Entries shown:
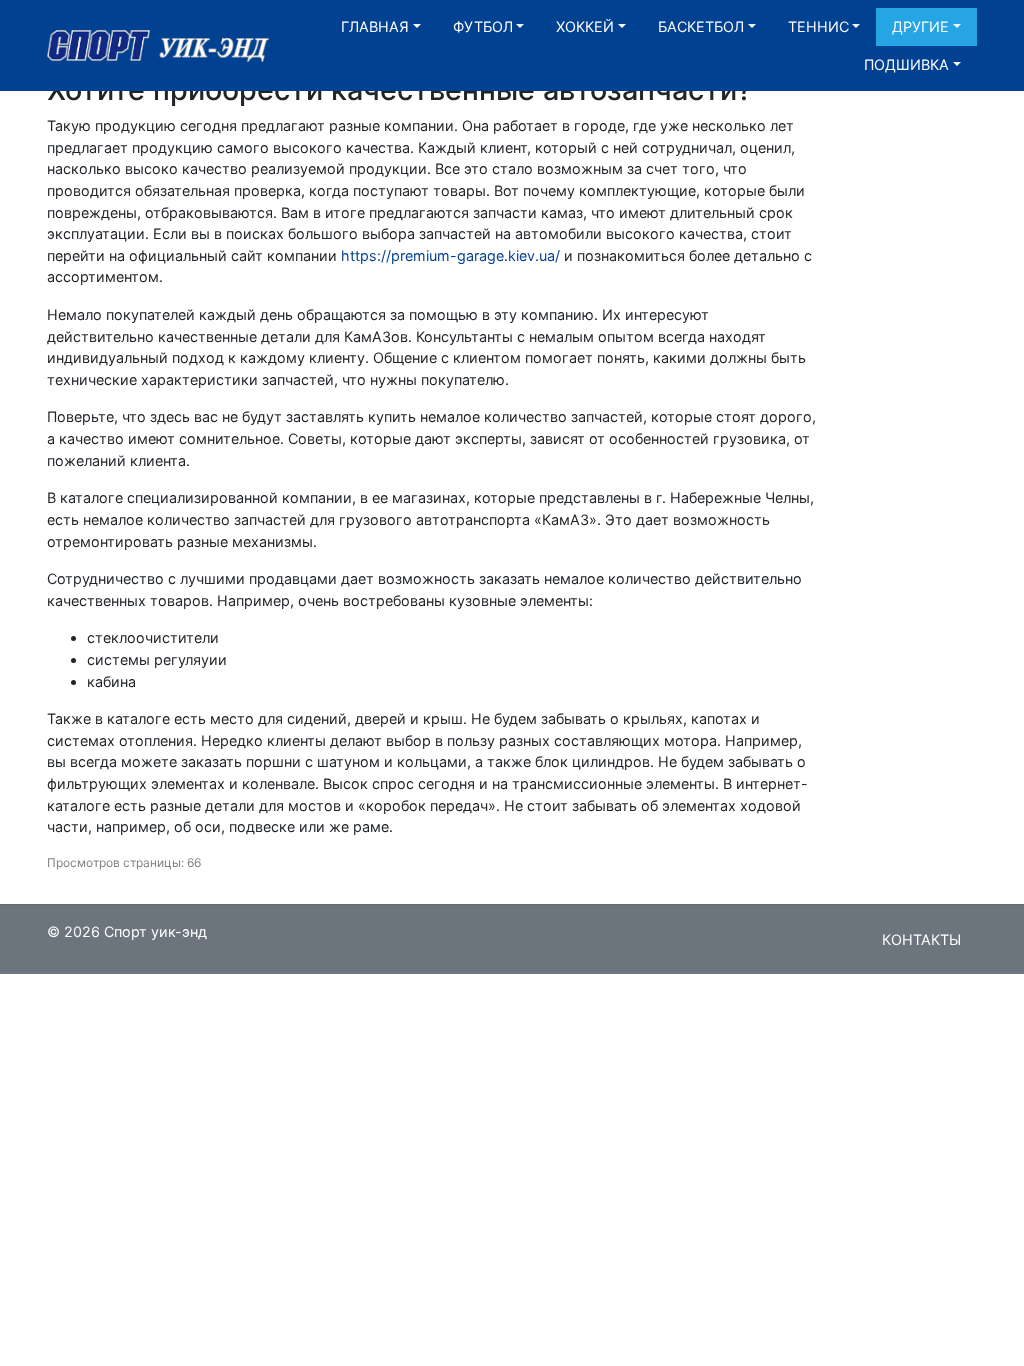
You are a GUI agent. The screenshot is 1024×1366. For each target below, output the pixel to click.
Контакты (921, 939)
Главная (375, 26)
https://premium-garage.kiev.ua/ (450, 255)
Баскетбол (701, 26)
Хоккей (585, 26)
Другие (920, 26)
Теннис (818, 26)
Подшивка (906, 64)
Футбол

Task instructions: Restate the tail of the listing word for word, beginning at the line containing "https://premium-garage.kiev.ua/ (450, 255)".

Completed exercise:
https://premium-garage.kiev.ua/ (450, 255)
Баскетбол (701, 26)
Хоккей (585, 26)
Другие (920, 26)
Теннис (818, 26)
Подшивка (906, 64)
Футбол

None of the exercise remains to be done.